◆ Source extract:
-- begin --
Did he have a permit for the work

Did the city inspector check it


----------



## Too Tired for BS

cda said:


> Did he have a permit for the work
> 
> Did the city inspector check it



The plumber didn't say anything about a permit and did the work on his one and only visit.  No inspector checked the work.

Do plumbers really need to obtain a permit before repairing plumbing?  He came onsite to repair a leak that was affecting the ceiling of the condo below. (I don't think he was honest, because he said some rust on the backside of the tub around the overflow hole meant the overflow drain pipe needed to be replaced; he never mentioned the possibility that the overflow gasket -- which would be a much cheaper repair -- could be the problem.  I made him leave the old parts with me when he was done, and they show the rust is on the gasket and the old pipe is okay.  He also said he would replace only the overflow drain pipe section, but in fact he cut the pipe below the t-joint which made it necessary to replace not only the overflow drain pipe section, but also the primary drain pipe section and the t-joint.  I believe the actual cause of the leak was the diverter valve, since water was clearly dripping from behind the diverter knob into the tub and was probably also dripping from the diverter valve behind the wall.  My hunch is that the plumber, while alone in the bathroom, secretly applied some sealant to the diverter valve... he had spent over an hour detaching and reattaching the new drain pipes twice because the leak hadn't stopped.  The diverter valve felt different after he was done; turning the knob felt like it now had a detente position that hadn't been there before.)
-- end --
◆ Set problem a: In the listing, reproduce the lines from the line with "Вакансии (408, 1180)" to the line with "797344 (1536, 396)", changing "Новости" to "Статьи" and leaving everything else the same.

◆ Extracted records:
-- begin --
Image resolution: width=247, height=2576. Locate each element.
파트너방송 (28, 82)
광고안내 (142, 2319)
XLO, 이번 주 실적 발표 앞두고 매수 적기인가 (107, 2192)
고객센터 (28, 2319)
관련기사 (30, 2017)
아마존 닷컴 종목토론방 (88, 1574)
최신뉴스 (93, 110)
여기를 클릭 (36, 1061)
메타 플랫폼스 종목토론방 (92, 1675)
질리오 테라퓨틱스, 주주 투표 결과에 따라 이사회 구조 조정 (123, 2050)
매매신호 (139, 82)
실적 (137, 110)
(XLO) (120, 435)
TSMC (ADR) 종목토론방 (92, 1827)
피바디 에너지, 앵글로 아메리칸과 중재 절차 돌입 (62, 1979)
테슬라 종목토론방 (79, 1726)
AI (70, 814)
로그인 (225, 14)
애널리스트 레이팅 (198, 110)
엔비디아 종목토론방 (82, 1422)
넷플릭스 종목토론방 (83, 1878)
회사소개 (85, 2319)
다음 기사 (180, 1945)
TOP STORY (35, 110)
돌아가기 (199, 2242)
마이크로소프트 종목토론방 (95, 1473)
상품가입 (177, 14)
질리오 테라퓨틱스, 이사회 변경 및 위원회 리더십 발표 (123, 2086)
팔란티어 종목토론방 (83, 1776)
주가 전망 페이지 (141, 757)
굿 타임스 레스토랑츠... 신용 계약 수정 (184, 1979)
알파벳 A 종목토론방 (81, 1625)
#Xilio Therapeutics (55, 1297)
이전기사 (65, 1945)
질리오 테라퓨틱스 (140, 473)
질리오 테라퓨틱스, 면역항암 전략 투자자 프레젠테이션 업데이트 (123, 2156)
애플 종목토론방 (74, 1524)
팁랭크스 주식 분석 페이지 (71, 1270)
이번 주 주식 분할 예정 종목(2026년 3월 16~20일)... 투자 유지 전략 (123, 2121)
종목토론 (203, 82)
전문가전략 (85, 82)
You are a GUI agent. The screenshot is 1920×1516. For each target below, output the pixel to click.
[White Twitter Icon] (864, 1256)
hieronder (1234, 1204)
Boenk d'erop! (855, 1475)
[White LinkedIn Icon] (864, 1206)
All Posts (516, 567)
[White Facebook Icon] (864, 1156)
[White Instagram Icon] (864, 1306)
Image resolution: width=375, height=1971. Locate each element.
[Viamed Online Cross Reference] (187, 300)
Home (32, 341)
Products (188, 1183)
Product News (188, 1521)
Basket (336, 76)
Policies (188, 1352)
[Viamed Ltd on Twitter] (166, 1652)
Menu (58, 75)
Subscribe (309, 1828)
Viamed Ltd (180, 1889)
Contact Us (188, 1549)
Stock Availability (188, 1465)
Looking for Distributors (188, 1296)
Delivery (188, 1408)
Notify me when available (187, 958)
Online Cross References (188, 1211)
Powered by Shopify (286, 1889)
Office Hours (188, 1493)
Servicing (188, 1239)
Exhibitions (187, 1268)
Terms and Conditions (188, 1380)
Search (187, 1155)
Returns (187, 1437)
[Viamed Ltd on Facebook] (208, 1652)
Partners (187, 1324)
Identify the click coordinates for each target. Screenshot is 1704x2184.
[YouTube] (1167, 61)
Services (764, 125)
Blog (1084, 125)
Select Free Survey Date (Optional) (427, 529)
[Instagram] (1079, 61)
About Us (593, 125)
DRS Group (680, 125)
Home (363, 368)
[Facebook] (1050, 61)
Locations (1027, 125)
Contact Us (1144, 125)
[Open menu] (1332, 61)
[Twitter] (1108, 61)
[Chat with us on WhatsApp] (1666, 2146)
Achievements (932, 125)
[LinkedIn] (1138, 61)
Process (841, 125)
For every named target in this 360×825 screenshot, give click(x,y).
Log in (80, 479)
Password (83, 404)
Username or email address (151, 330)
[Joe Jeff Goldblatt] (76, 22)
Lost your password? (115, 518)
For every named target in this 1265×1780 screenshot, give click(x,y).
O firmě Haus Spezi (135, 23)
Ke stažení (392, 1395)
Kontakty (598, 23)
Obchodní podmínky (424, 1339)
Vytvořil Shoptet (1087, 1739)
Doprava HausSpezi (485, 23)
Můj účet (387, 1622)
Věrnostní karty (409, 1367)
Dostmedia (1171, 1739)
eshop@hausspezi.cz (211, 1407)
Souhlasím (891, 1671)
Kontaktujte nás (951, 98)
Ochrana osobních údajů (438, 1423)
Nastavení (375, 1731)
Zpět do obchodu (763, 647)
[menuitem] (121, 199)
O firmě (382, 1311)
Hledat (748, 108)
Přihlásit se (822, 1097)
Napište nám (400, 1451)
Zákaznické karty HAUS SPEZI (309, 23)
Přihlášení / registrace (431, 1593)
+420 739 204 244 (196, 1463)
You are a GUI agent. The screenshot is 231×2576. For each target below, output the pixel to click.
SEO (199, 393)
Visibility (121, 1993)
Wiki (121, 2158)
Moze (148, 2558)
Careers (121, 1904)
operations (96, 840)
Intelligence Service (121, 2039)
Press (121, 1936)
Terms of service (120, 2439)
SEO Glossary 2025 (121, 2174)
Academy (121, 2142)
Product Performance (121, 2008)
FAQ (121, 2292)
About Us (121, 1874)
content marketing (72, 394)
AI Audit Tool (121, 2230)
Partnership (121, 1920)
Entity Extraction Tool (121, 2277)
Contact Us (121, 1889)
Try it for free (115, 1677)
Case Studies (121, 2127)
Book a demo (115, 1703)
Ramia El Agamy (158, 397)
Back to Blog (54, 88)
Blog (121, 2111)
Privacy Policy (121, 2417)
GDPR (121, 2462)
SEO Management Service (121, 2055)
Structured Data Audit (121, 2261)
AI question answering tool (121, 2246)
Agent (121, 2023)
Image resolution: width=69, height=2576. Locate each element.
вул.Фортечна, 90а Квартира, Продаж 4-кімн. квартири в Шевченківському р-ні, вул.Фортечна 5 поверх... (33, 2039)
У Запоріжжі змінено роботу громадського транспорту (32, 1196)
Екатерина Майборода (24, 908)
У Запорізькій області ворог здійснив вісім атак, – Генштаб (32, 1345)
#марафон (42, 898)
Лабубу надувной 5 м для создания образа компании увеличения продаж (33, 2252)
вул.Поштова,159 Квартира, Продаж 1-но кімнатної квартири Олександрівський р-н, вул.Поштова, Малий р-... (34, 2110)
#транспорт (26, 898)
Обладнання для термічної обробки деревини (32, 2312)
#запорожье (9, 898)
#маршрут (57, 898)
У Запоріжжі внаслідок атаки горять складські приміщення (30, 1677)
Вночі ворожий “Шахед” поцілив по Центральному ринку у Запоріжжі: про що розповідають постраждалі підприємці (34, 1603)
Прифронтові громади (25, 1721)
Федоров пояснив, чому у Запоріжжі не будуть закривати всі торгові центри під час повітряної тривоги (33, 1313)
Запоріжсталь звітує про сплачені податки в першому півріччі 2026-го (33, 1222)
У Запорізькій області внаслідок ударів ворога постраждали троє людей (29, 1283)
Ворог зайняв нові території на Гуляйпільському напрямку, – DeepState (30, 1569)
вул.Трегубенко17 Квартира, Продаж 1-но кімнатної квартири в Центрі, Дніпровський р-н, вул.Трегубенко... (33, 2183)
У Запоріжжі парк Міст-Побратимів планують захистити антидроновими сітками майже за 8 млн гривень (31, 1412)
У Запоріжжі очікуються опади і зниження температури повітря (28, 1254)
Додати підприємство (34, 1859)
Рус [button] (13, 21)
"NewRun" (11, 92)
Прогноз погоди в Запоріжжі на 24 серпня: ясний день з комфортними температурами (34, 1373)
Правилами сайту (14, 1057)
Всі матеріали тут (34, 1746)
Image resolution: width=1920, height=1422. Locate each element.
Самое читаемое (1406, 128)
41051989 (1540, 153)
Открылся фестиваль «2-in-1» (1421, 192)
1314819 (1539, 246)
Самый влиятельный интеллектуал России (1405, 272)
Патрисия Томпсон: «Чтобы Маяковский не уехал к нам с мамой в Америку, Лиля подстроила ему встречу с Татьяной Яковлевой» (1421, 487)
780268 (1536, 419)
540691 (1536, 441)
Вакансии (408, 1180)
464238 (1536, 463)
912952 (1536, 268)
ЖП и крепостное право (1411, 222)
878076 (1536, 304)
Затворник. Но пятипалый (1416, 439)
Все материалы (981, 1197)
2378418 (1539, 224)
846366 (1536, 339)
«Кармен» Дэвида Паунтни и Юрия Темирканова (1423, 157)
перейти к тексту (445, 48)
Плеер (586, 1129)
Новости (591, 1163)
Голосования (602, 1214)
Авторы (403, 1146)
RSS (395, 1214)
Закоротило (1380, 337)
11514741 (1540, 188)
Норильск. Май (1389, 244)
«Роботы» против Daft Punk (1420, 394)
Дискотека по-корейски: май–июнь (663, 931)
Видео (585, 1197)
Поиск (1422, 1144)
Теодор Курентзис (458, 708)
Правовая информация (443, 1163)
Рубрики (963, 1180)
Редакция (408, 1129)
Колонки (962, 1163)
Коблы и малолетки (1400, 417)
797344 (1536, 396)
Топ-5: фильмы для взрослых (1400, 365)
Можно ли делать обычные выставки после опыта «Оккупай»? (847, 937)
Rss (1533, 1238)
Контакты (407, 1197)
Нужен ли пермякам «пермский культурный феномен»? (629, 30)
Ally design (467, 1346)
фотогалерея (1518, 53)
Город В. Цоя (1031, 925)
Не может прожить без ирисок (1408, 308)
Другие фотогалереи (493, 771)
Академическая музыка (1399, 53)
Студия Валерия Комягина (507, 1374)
-- end --
◆ Set problem b: According to the forum thread about the tub leak, which parts had to be replaced because the plumber cut the pipe below the t-joint? List them all.

◆ Correct output a:
Вакансии (408, 1180)
464238 (1536, 463)
912952 (1536, 268)
ЖП и крепостное право (1411, 222)
878076 (1536, 304)
Затворник. Но пятипалый (1416, 439)
Все материалы (981, 1197)
2378418 (1539, 224)
846366 (1536, 339)
«Кармен» Дэвида Паунтни и Юрия Темирканова (1423, 157)
перейти к тексту (445, 48)
Плеер (586, 1129)
Статьи (591, 1163)
Голосования (602, 1214)
Авторы (403, 1146)
RSS (395, 1214)
Закоротило (1380, 337)
11514741 (1540, 188)
Норильск. Май (1389, 244)
«Роботы» против Daft Punk (1420, 394)
Дискотека по-корейски: май–июнь (663, 931)
Видео (585, 1197)
Поиск (1422, 1144)
Теодор Курентзис (458, 708)
Правовая информация (443, 1163)
Рубрики (963, 1180)
Редакция (408, 1129)
Колонки (962, 1163)
Коблы и малолетки (1400, 417)
797344 (1536, 396)

◆ Correct output b:
- the overflow drain pipe section
- the primary drain pipe section
- the t-joint